**Task 1**.
Sum up the article about the Philadelphia mask mandate lawsuit in two sentences.
**Task 2**.
Carry on the article about the Philadelphia mask mandate lawsuit from the point where it stops.
[Quoted passage Boundary: Start]
A group of businesses and private citizens have joined to file a new lawsuit in Pennsylvania state court requesting an order overturning the City of Philadelphia’s renewed indoor mask mandate that went into effect this week. The complaint in the case argues that the city lacks the legal authority to impose the mandate.
Philadelphia previously ended its prior mask mandate on March 2. It was the first major city to reimpose an indoor mask mandate after having lifted the rule when a sharp increase in COVID-19 infections was reported.
The city’s top health official, Dr. Cheryl Bettigole, told city lawmakers that she wanted to address the risk of a new wave that could be caused by an omicron subvariant of the virus. She said there had been a greater than 50 percent increase in confirmed cases in 10 days, which is the threshold triggering her recommendation for indoor masking.
Bettigole claimed that if the city fails to act now “it will be too late for many of our residents.”
Attorney Thomas W. King III stated the new emergency health order is contrary to guidance issued by the Centers for Disease Control and Prevention (CDC) and imposes a “renegade standard” not found anywhere else. King was one of the lawyers who successfully challenged the statewide Pennsylvania school mask mandate last year.
The new case alleges that the city has “usurped the power and authority” of the state legislature as well as the state health department and advisory health board. Attorneys for the plaintiffs in the case are expected to ask the court for an emergency order to suspend the renewed mask mandate.
[Quoted passage Boundary: End]
[Extracted material Boundary: Start]
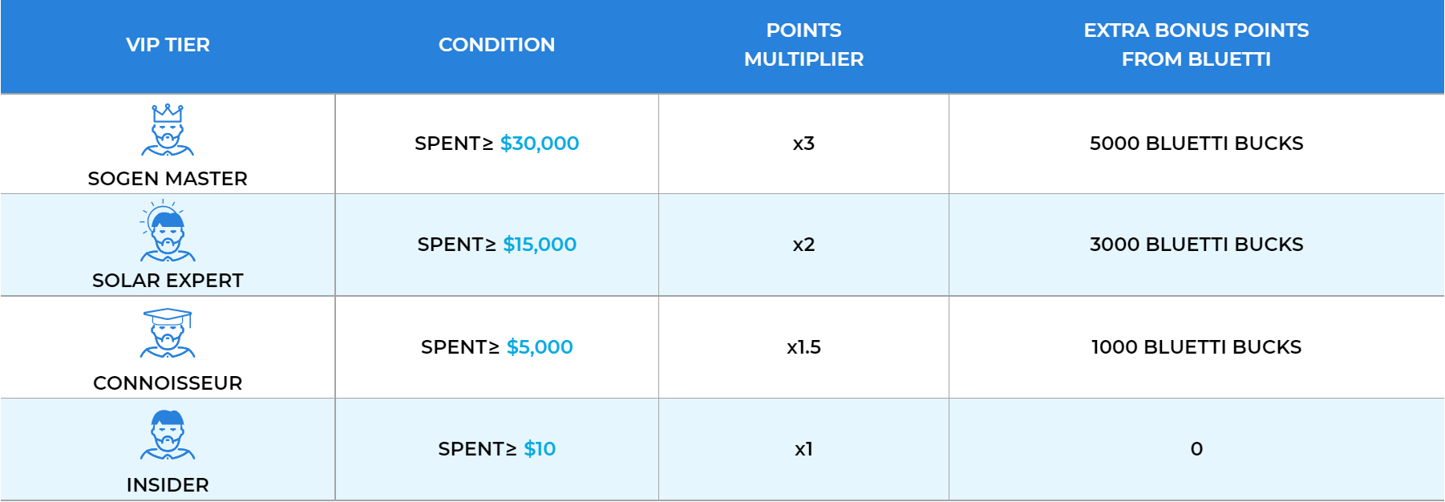Click the $30,000 spend amount

(x=540, y=144)
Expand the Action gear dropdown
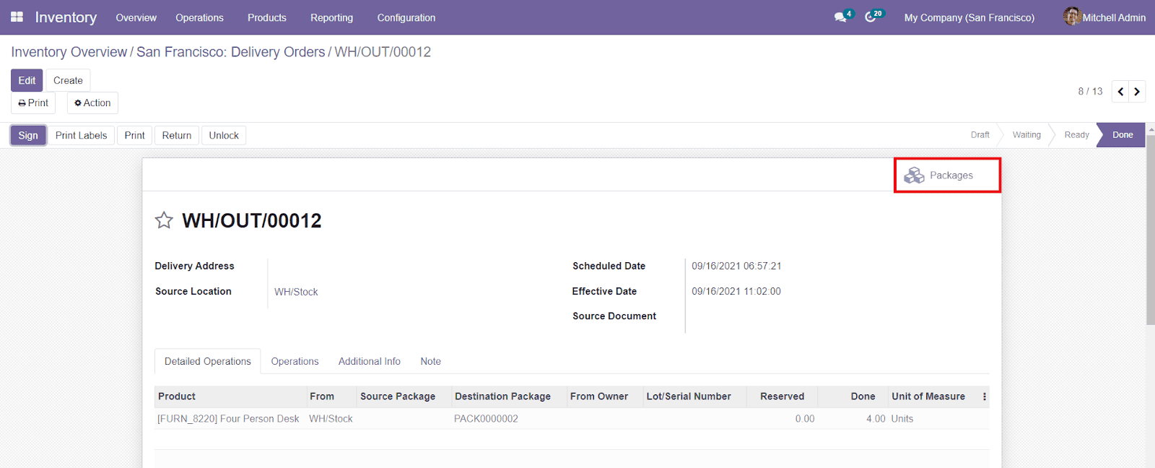The width and height of the screenshot is (1155, 468). click(92, 103)
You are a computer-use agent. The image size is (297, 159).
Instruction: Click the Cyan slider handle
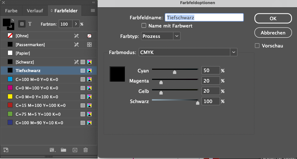175,72
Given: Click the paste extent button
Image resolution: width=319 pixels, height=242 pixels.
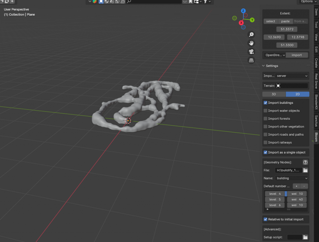Looking at the screenshot, I should tap(285, 22).
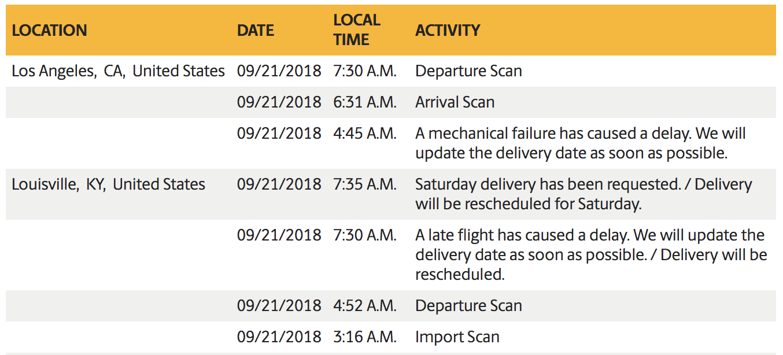
Task: Click the late flight delay message
Action: click(591, 254)
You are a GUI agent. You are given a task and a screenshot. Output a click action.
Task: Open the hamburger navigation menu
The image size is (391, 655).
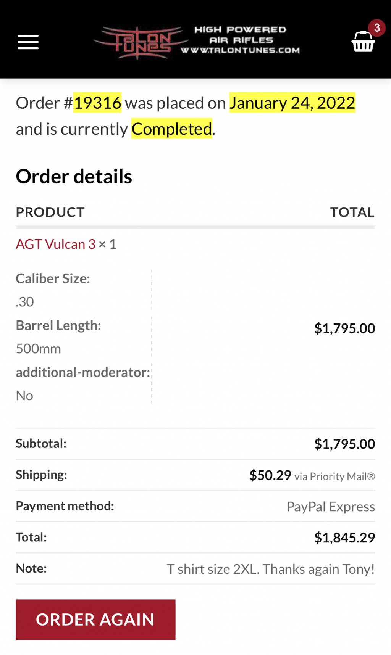coord(28,42)
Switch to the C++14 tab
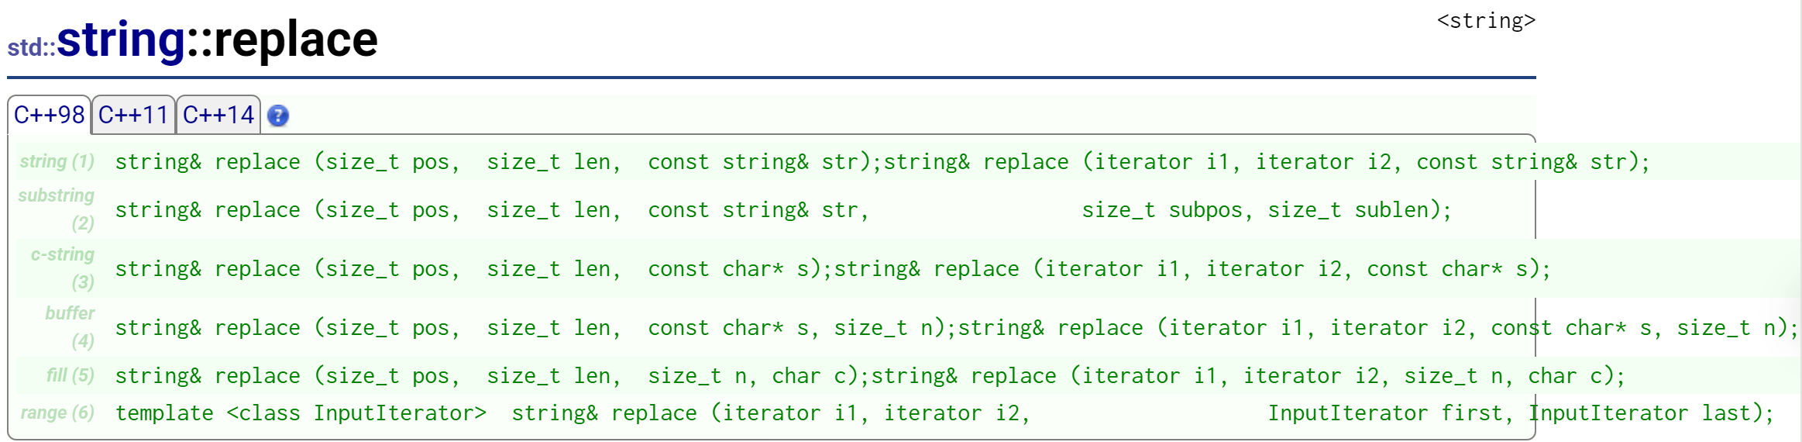The height and width of the screenshot is (442, 1802). point(218,115)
[Extracted material Boundary: End]
**Answer space 1**.
Businesses and private citizens have filed a lawsuit in Pennsylvania state court seeking to overturn Philadelphia's renewed indoor mask mandate, arguing that the city lacks the legal authority to impose it and has usurped the power of the state legislature and state health bodies. The city's top health official, Dr. Cheryl Bettigole, said she wanted to address the risk of a new wave after confirmed cases rose more than 50 percent in 10 days.

**Answer space 2**.
The Philadelphia mayor’s office said city officials are unable to comment on “this particular case” but said another lawsuit had already failed to obtain an injunction against the mandate.
The Pennsylvania Supreme Court ruled last December that the governor has no legal authority to order a mask mandate in the state’s public schools or child care providers. The court cited the state legislature’s termination of an emergency disaster declaration in finding the governor’s power had been removed in that regard.
The city’s renewed mask mandate has already been overruled in part, due to a ruling by a federal judge in Florida striking down the national mask mandate covering public transportation. The Southeastern Pennsylvania Transportation Authority (SEPTA) provides public transportation in the Philadelphia metropolitan area and announced Monday evening that masking in its “vehicles, stations, and concourses” is no longer required as a result of the ruling but is recommended.